BERTH 3 at Port Hedland is getting an $11.4 million upgrade. The works will remediate the rock wall and refurbish the wharf piles.  

The upgrade is part of the $20-million project to upgrade Port Hedland’s inner harbour retaining and sea walls. 

Built in the 1960s Berth 3 was one of the port’s first shipping berths. This will be the first time remediation works on the rock wall will have been carried out. 

The project will address subsidence and degradation of the rock wall. Decades of natural weather events and normal port activities have caused this degradation. 

Project work will include correcting revetment profiles through controlled collapse of natural rock shelves, placing armour rock on the new slopes and installing concrete filled mattresses to envelop and protect the new slope. 

The works will treat the steel piles supporting the deck for corrosion damage. They will then protected with a grease impregnated cloth and fibreglass protection system. 
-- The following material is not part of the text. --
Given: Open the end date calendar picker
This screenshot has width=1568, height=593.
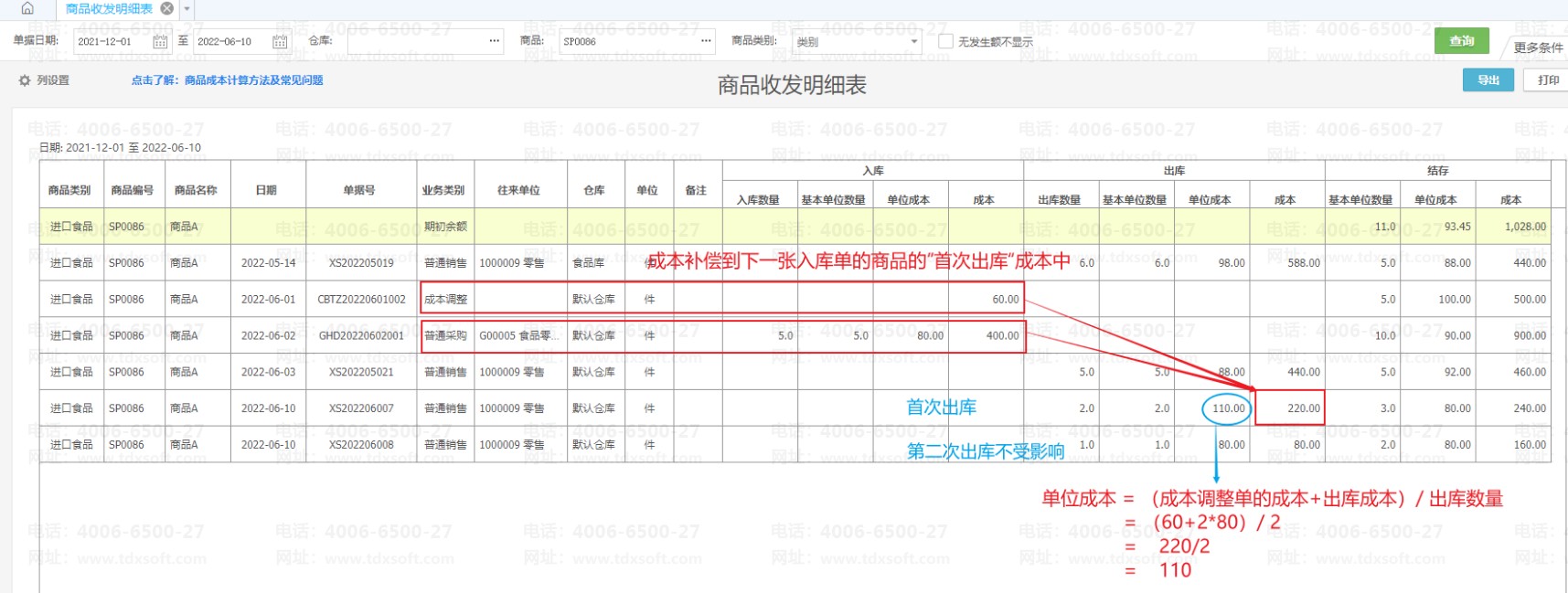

Berth 3 is used primarily for the export of salt and import of fuels and general cargo. 

The contract

The contract was awarded to Total AMS (TAMS), which is a privately-owned West Australian company that provides marine construction and harbour services.  

TAMS will source 15% of materials, 75% of its suppliers and 100% of its contractors from within the Pilbara. TAMS will draw the balance of the resources predominantly from elsewhere within Western Australia. 
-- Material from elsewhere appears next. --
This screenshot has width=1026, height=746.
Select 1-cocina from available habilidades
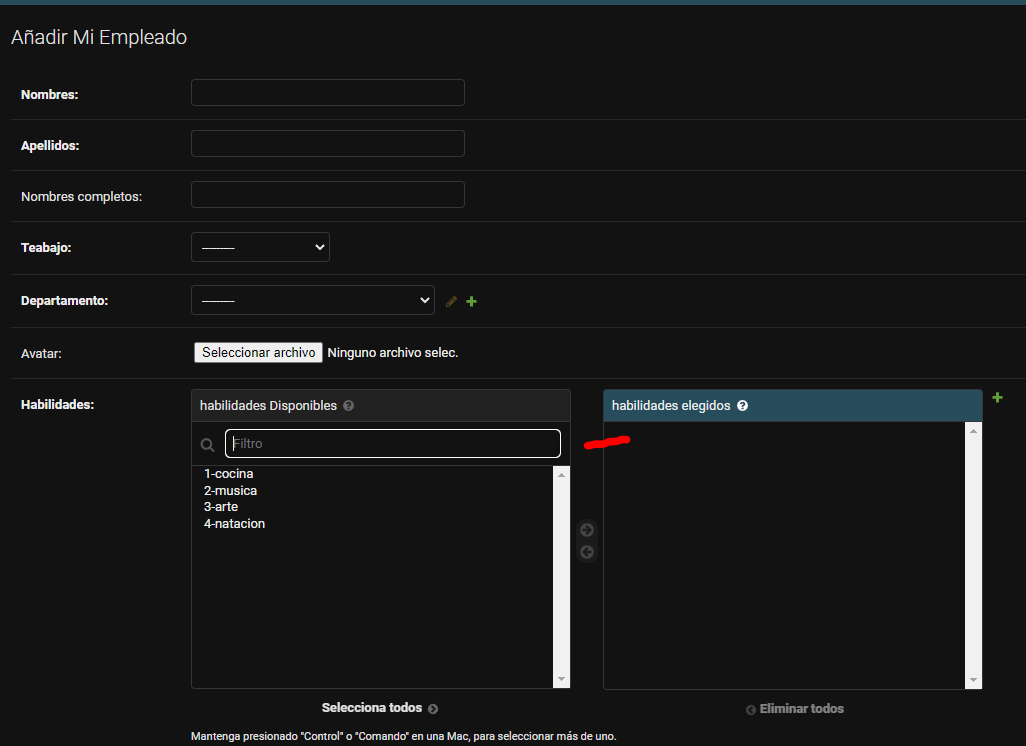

The company has committed to engage local Aboriginal-owned businesses as subcontractors for support components of the work.  

The project forms part of the state government $5.5 billion WA Recovery Plan.  

The Berth 3 works are expected to be completed by the end of the year. 

Keeping it a reliable asset

Pilbara Ports Authority CEO Roger Johnston said the $20-million Port Hedland Inner Harbour Remediation project will ensure Berth 3, which is a common user berth, remains a reliable and safe asset. 

“This is a complex and challenging project, with the use of specialised equipment to manoeuvre big rocks, while taking into account tidal restrictions and the safety of all port users,” Mr Johnston said. 

“A priority of this project is to ensure Berth 3 remains operational at all times while works are undertaken, with there being no impact to the import and export of goods.”